■ **WHAT THIS TASK INVOLVES**:
Your answer must repeat all of the entries word for word, without any images.

_ _ _ _ _ _ _

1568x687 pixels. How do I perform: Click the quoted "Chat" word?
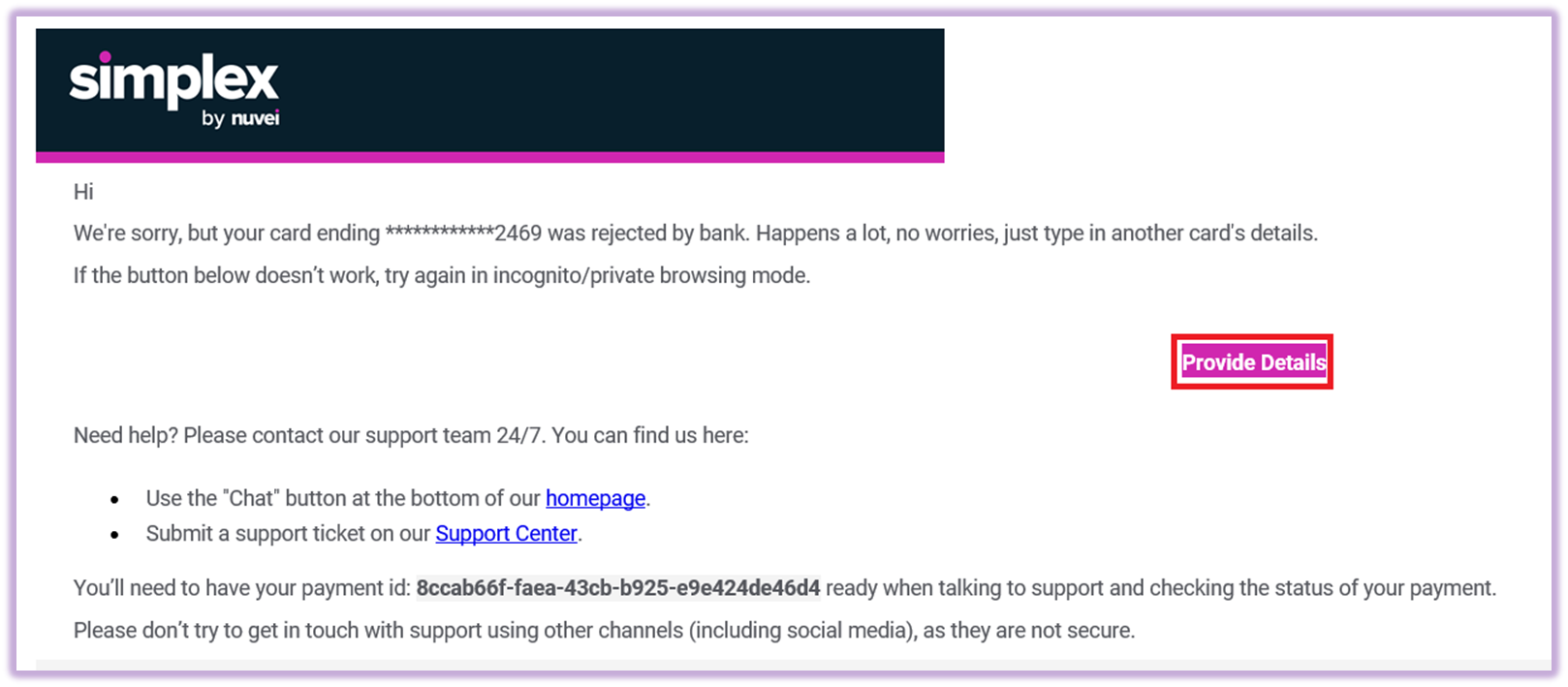click(251, 498)
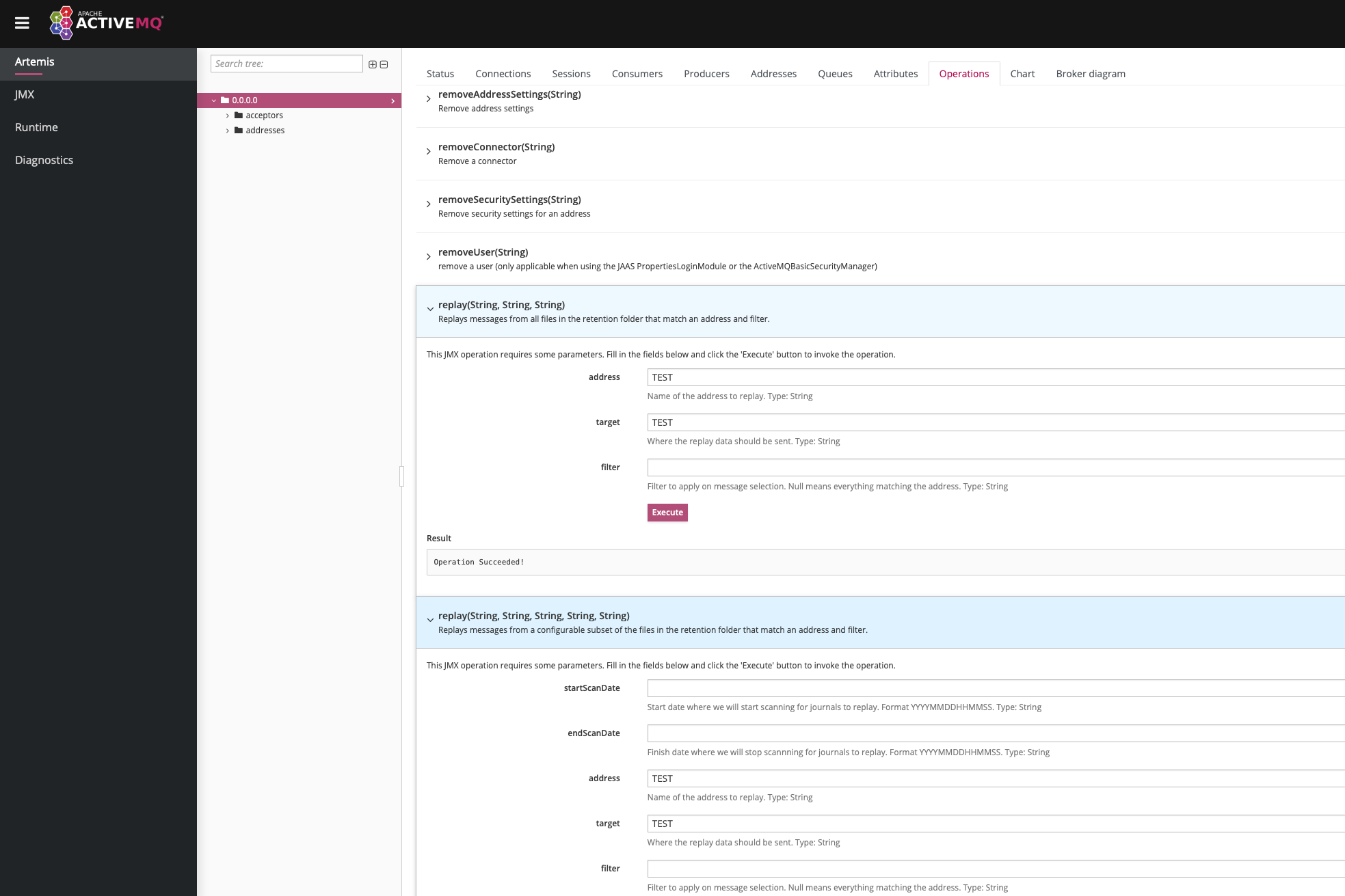Click the startScanDate input field
Image resolution: width=1345 pixels, height=896 pixels.
pyautogui.click(x=996, y=688)
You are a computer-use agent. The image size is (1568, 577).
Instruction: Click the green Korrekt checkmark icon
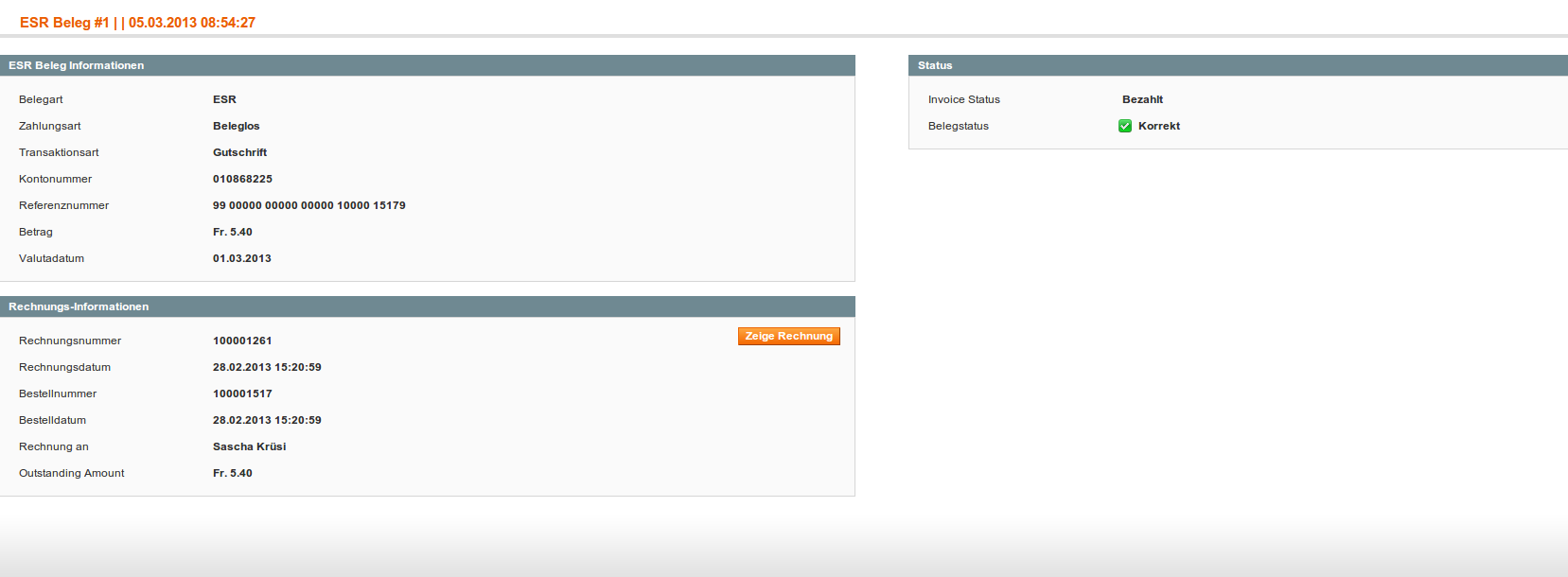point(1125,126)
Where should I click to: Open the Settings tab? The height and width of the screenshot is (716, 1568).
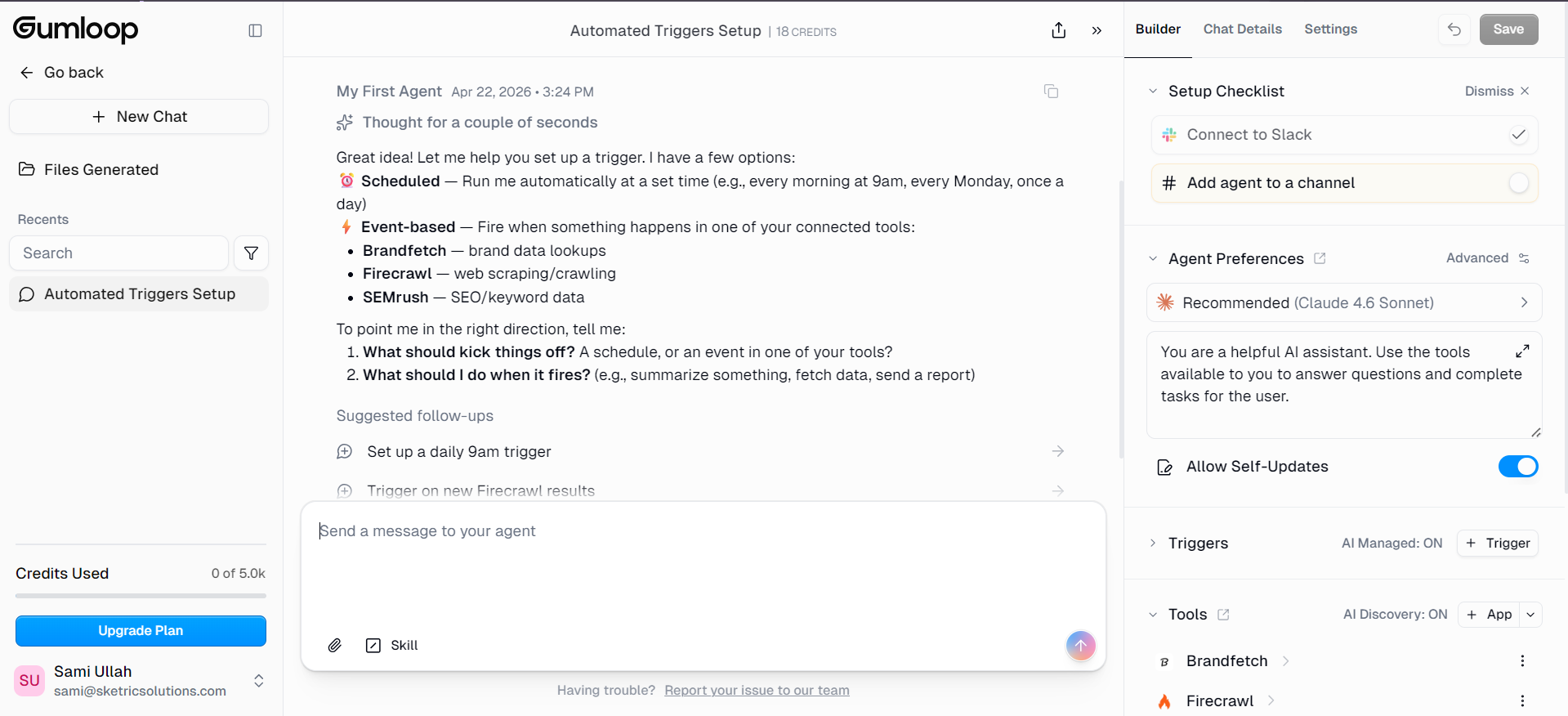(x=1330, y=29)
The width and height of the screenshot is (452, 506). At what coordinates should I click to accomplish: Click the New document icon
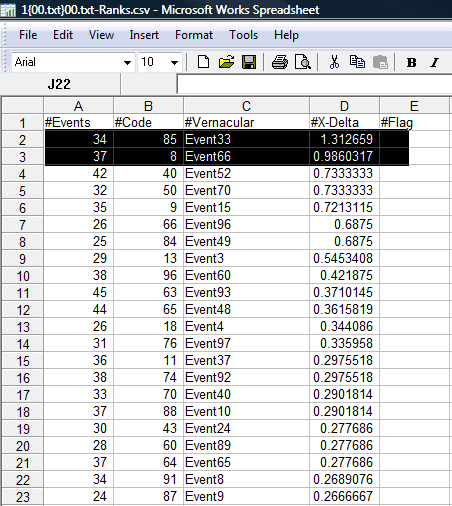click(x=203, y=62)
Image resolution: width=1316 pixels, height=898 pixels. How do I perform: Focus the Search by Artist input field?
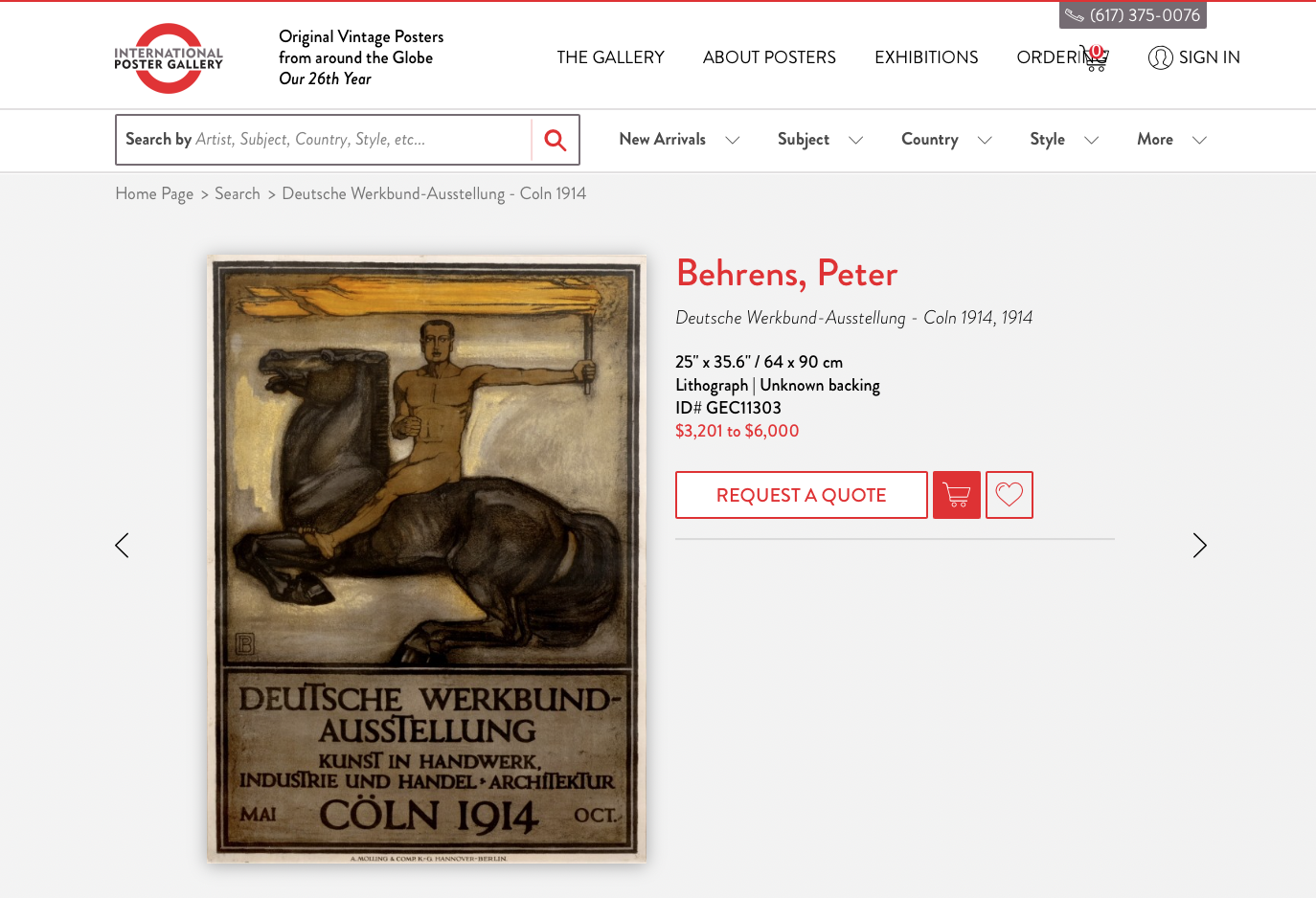click(324, 140)
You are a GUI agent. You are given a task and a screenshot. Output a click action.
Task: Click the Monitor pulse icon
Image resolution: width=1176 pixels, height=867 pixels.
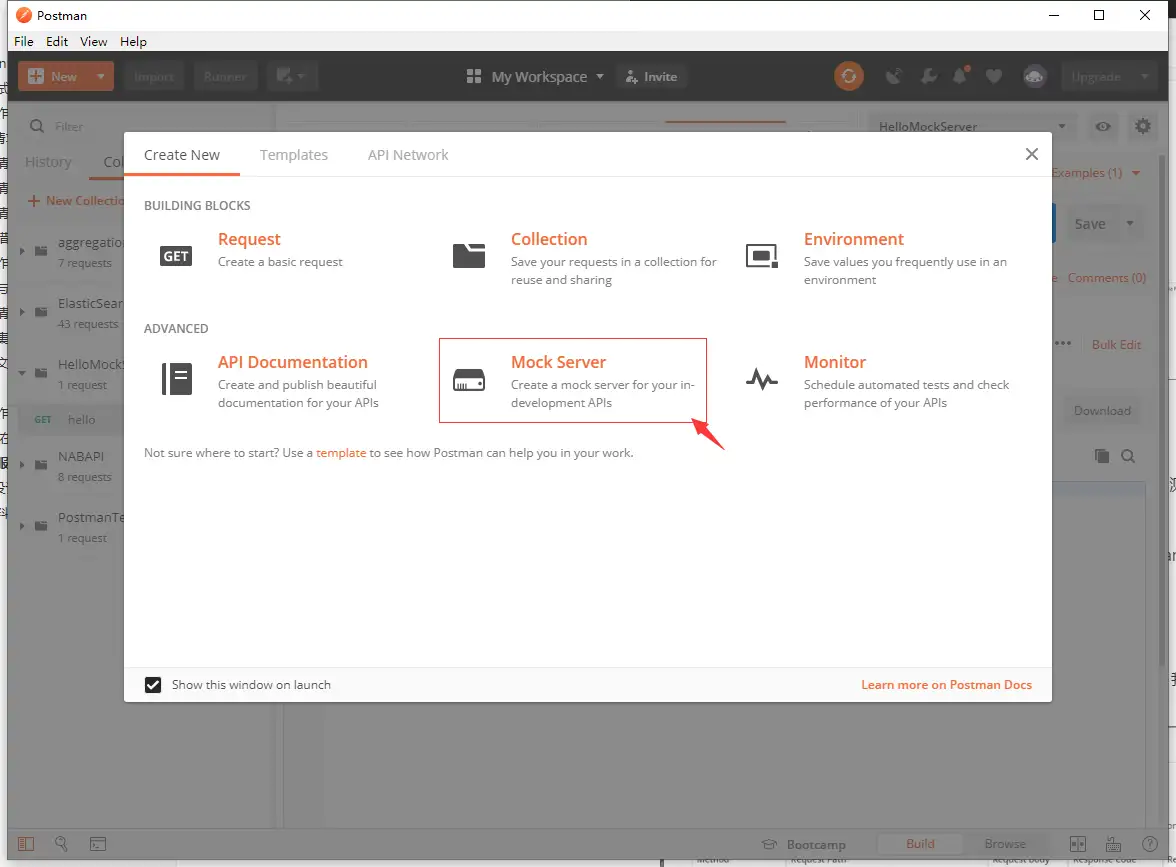click(762, 379)
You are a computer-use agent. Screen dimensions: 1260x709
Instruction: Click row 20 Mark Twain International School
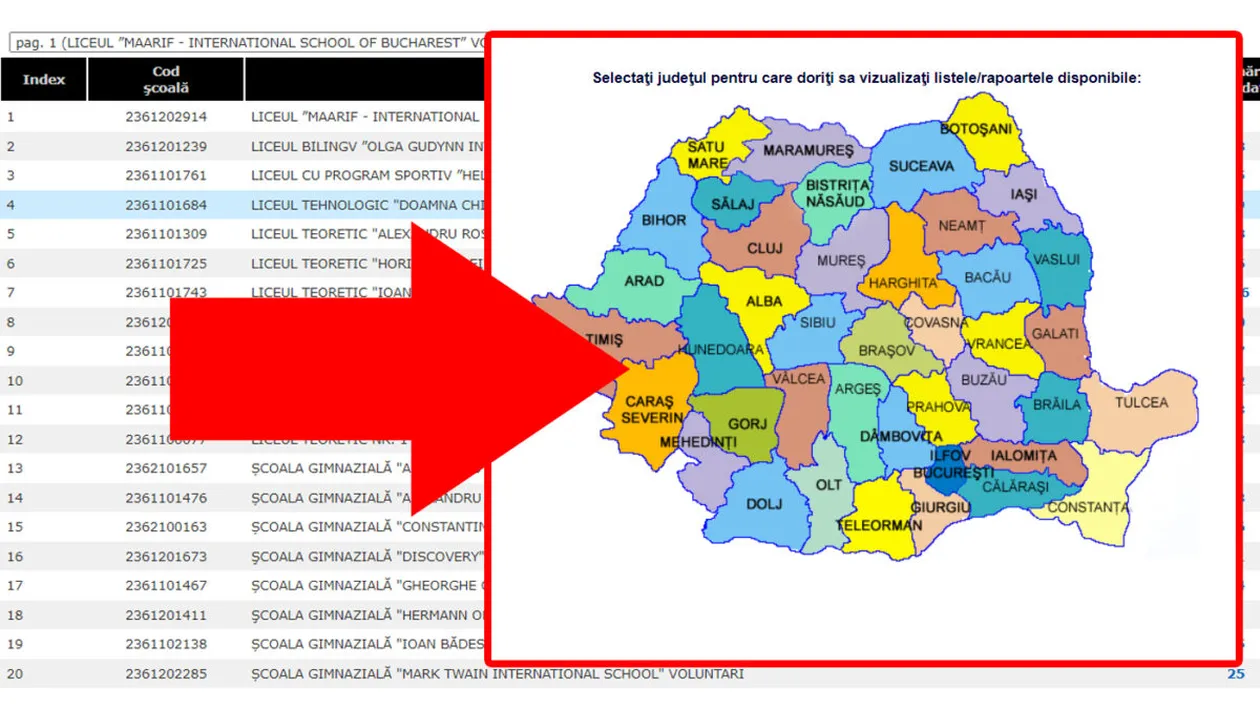pos(497,674)
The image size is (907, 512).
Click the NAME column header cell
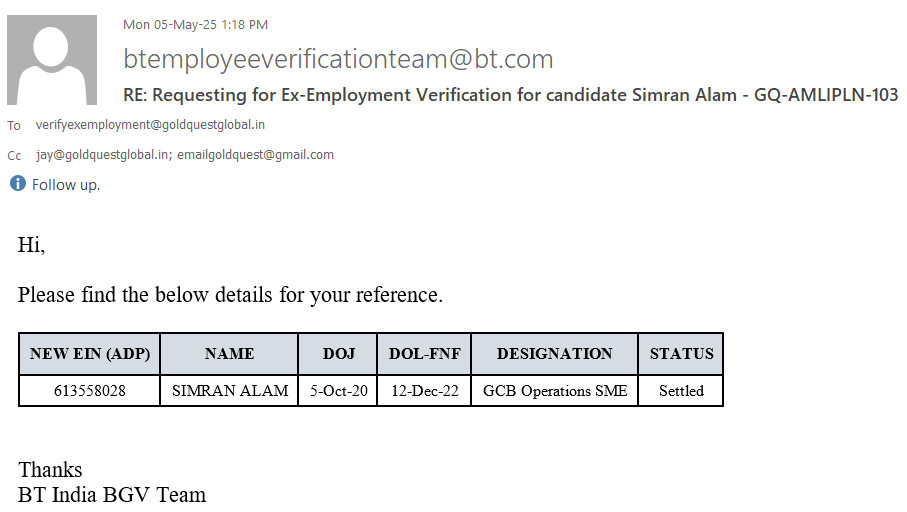pos(229,354)
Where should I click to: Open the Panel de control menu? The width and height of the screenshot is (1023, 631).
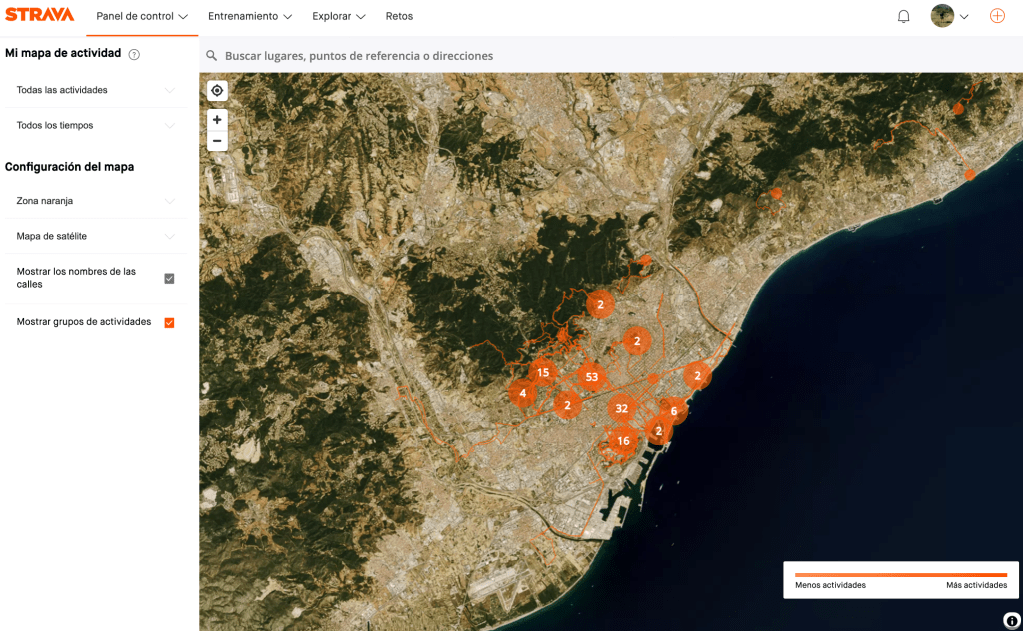click(x=141, y=17)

_ _ _ _ _ _ _

■ **WRITTEN RESPONSE**:
1568x687 pixels. How do I perform: Click the quoted "Chat" word?
click(251, 498)
Click the startScanDate input field
Image resolution: width=1345 pixels, height=896 pixels.
pyautogui.click(x=996, y=688)
You are a computer-use agent. The image size is (1568, 577).
Instruction: Click the green Korrekt checkmark icon
point(1125,126)
Where should I click to: Open the Settings tab? The height and width of the screenshot is (716, 1568).
(x=1330, y=29)
The width and height of the screenshot is (452, 506). At what coordinates should I click to accomplish: Click the New document icon
click(x=203, y=62)
Image resolution: width=1316 pixels, height=898 pixels. How do I perform: Focus the Search by Artist input field?
click(324, 140)
You are a GUI agent. You are given a task and a screenshot. Output a click action.
Task: Click the Monitor pulse icon
Image resolution: width=1176 pixels, height=867 pixels.
click(762, 379)
You are a computer-use agent. Screen dimensions: 1260x709
Instruction: Click row 20 Mark Twain International School
pos(497,674)
The image size is (907, 512).
Click the NAME column header cell
pos(229,354)
Where should I click to: Open the Panel de control menu? The width and height of the screenshot is (1023, 631).
click(x=141, y=17)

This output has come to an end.